→ TASK STATEMENT:
Print the passage of the bitmap performance thread between "The biggest problem" and "in the patch.", inclusive, with every character unchanged.
Begin TEXT TO READ
The biggest problem is that all-except-23 is an unnacceptable
final state, since it has a performance blowout on super-wide
repos such as the git/git fork network. Perhaps Taylor could
include some performance numbers on that, but I'm pretty sure
that the calculation literally OOMs instead of completing. It
might be worth an explicit mention in the patch.

It might also be better to always include a baseline from the
start of the series to ensure that the final state is better
than the initial state. With only the last/this comparison,
it doesn't look great when we backtrack in performance (even
when it is necessary to do so).

Thanks,
-Stolee
Derrick Stolee Dec. 7, 2020, 6:45 p.m. UTC | #5
On 12/7/2020 1:43 PM, Derrick Stolee wrote:
> The very next patch "pack-bitmap-write: better reuse bitmaps" fixes
> this problem by checking for computed bitmaps during the walk in
> fill_bitmap_commit().

Of course I got confused and instead I meant to refer to the _previous_
patch, "pack-bitmap-write: use existing bitmaps".

-Stolee
Jeff King Dec. 7, 2020, 6:48 p.m. UTC | #6
On Mon, Dec 07, 2020 at 10:19:09AM -0800, Jonathan Tan wrote:

> Quoting from the next patch [1]:
> 
> >              |   runtime (sec)    |   peak heap (GB)   |
> >              |                    |                    |
> >              |   from  |   with   |   from  |   with   |
> >              | scratch | existing | scratch | existing |
> >   -----------+---------+----------+---------+-----------
> >   last patch | 100.641 |   35.560 |   2.152 |    2.224 |
> >   this patch |  99.720 |   11.696 |   2.152 |    2.217 |
> 
> That is true, but it is not ameliorated much :-(
> 
> If you have steps to generate these timings, I would like to try
> comparing the performance between all patches and all-except-23.
End TEXT TO READ
Begin DATA
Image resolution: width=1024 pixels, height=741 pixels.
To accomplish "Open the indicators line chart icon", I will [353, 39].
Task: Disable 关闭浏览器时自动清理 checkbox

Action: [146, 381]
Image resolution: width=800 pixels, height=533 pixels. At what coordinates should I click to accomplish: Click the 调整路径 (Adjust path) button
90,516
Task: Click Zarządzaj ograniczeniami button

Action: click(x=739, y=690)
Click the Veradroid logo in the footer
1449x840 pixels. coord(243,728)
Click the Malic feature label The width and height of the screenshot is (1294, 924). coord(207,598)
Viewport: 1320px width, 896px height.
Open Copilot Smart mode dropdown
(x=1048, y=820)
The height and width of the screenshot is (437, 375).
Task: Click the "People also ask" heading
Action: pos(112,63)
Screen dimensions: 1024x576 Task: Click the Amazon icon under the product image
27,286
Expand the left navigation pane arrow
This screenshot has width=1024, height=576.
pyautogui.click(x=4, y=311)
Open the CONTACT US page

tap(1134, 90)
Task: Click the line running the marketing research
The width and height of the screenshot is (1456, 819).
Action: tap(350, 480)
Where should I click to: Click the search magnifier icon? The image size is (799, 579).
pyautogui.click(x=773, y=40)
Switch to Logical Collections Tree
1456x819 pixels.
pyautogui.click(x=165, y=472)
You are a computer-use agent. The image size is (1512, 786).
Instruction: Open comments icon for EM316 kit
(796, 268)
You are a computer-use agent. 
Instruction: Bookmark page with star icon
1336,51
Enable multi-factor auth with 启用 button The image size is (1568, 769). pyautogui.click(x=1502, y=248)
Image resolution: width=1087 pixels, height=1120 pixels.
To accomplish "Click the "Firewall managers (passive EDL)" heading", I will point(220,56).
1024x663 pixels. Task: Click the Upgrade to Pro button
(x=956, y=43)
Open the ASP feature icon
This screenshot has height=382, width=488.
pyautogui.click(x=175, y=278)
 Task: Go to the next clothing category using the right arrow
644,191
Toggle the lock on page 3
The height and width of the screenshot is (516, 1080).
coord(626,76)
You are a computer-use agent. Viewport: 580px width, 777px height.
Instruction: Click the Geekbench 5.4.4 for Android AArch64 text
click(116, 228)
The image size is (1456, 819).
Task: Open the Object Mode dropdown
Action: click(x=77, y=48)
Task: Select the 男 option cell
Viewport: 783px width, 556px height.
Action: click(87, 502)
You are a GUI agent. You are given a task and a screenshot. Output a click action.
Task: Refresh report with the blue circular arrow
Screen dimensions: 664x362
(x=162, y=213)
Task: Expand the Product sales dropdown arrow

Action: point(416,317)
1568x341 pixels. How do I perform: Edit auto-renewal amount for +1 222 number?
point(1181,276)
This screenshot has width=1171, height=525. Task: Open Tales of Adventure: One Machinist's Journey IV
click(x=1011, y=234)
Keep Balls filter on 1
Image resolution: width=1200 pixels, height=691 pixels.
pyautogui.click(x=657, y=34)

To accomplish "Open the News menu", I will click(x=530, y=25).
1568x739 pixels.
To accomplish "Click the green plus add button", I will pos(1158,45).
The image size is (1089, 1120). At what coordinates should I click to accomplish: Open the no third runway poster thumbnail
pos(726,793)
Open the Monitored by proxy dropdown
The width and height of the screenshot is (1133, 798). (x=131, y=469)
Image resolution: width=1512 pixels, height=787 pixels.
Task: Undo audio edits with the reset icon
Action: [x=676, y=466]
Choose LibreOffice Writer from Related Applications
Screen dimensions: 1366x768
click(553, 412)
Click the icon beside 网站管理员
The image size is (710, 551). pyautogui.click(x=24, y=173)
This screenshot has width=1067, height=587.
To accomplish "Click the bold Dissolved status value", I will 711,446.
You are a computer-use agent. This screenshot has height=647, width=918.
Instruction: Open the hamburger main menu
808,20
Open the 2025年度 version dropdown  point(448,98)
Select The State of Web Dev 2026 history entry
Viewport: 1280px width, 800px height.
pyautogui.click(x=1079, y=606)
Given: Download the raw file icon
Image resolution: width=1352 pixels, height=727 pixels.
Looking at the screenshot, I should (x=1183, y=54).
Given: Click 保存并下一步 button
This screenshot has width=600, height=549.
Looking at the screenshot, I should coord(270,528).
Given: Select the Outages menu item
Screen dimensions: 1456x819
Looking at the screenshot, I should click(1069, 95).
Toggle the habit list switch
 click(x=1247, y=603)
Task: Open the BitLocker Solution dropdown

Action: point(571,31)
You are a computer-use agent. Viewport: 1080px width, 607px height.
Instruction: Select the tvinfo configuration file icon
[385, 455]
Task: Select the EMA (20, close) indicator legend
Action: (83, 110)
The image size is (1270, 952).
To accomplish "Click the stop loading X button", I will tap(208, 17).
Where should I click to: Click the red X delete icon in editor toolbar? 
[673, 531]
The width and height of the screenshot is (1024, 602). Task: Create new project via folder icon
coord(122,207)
End DATA
→ TASK ANSWER:
The biggest problem is that all-except-23 is an unnacceptable
final state, since it has a performance blowout on super-wide
repos such as the git/git fork network. Perhaps Taylor could
include some performance numbers on that, but I'm pretty sure
that the calculation literally OOMs instead of completing. It
might be worth an explicit mention in the patch.